仕事とプライベートが入り混じったような場なのだから、彼の振る舞いは正しい。

それにしても、ここで戻ったら飛んで火にいる夏の虫だわ。

なるべく人気の無い一角へと移動して、ウエイターからワイングラスを受け取った。

モテる人なのは聞かなくも分かっていたけれど、できれば目にしたくない光景だった。

あーあ。

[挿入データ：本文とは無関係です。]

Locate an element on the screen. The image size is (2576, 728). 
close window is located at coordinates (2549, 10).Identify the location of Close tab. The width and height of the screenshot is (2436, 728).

まさかこんなにもヤキモチを焼くようになってしまうなんて。

酔わないようにと少しずつ香りの良い白ワインを喉に流し込みながら、近場の盛りつけられたデザートへと手を伸ばす。

こんなに美味しいのに殆ど手を付けられていない。

パーティーが終わったら全てが残飯として処分されるのよね。

そんなこと、上流階級の人達は考えたりもしないのだろうな。


「そのケーキ美味しいですか?」


苺のムースケーキを堪能しているところに、見知らぬ男性に声を掛けられた。